As each guitar was smashed on stage, a fine powder began to float into the air. I could smell it three rows back, an aroma not unlike the lumber section of a hardware store. When I moved into the front row, to get the best possible photos I could, I could see the beautiful splintering of each.

Each guitar ended its life with the same high, solid thwap.The guitar-smashing was the perfect exclamation point at the end of the punk songs. Each one punctuated something primal. You could see that the players felt it, and the cheering crowd as well.

By the end of the night, there were still guitars left, and anyone who’d stuck around through all the performances and still wanted to smash their own guitar got the chance to do so, to the tune of GRLWood’s “I’m Your Dad.”

This was the part of the night where it became clear I was sitting too close. I’d moved into the front row after climbing my way into the second and slipping into the aisle. This was the part of the night where two large pieces of guitar hit the seat next to me.

Almost all of Amanda Hudgins’ work centres around non-destructible pieces, things that are meant to be enjoyed beyond one night. They make installations for children’s museums, for example, which have to survive the onslaught of children. Making One Night Only, Hudgins said, was “freeing.”

“It doesn’t matter because it’s going to get broken over and over again throughout the night and that’s OK,” Amanda said. That sense of freedom, the lack of a tether, was on full display on stage. Everyone who smashed a guitar transformed as soon as the final beat hit. Some took the guitars to the air before windmilling them down. Some took a running start at the metal contact plate. One spiked the guitar directly downwards. They were liberated. For their joy to live, a guitar had to explode. For the audience to cheer, a guitar must cease to be.
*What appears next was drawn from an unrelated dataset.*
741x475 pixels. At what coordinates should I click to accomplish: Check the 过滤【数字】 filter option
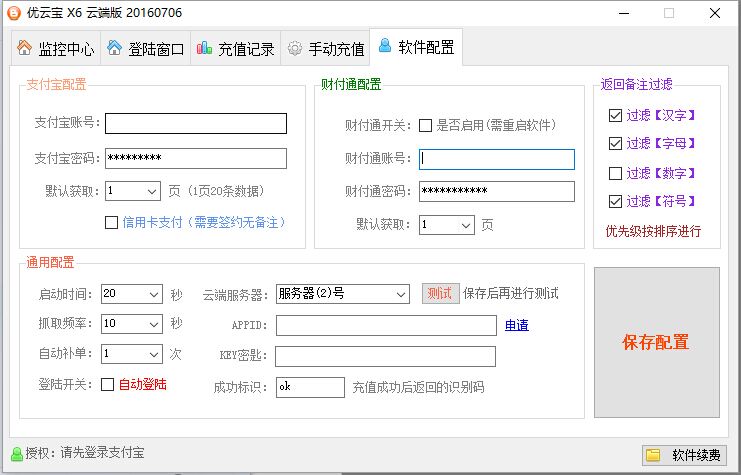pos(615,173)
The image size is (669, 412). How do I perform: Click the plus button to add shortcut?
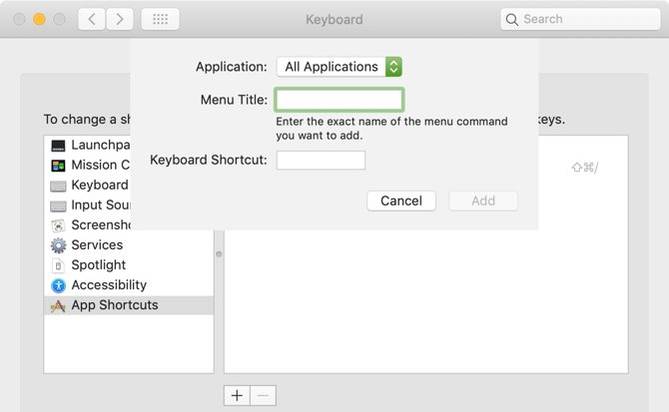pyautogui.click(x=237, y=395)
Each high-pitched thwap brought a new roar from the crowd. Each player found new and exciting ways to smash the guitar. As guitars pancaked, splintered, and ripped apart, the crowd took on the feel of a bloodthirsty audience in a Roman coliseum. The feedback loop was complete.

After all the guitars were reduced to kindling, more destruction remained. First, Amanda and her colleague Gingy Gibson destroyed the pink controller-glove. The crowd then roared for Hudgins to destroy the laptop that held the game’s code. They did not do this, but they did delete the code from the machine, simply and quietly.

A few of those who had smashed a guitar asked Amanda if they could take home some of the surviving pieces, like the cheap plastic faceplates. They did, and now they have a memento of a game and a night that are otherwise gone forever.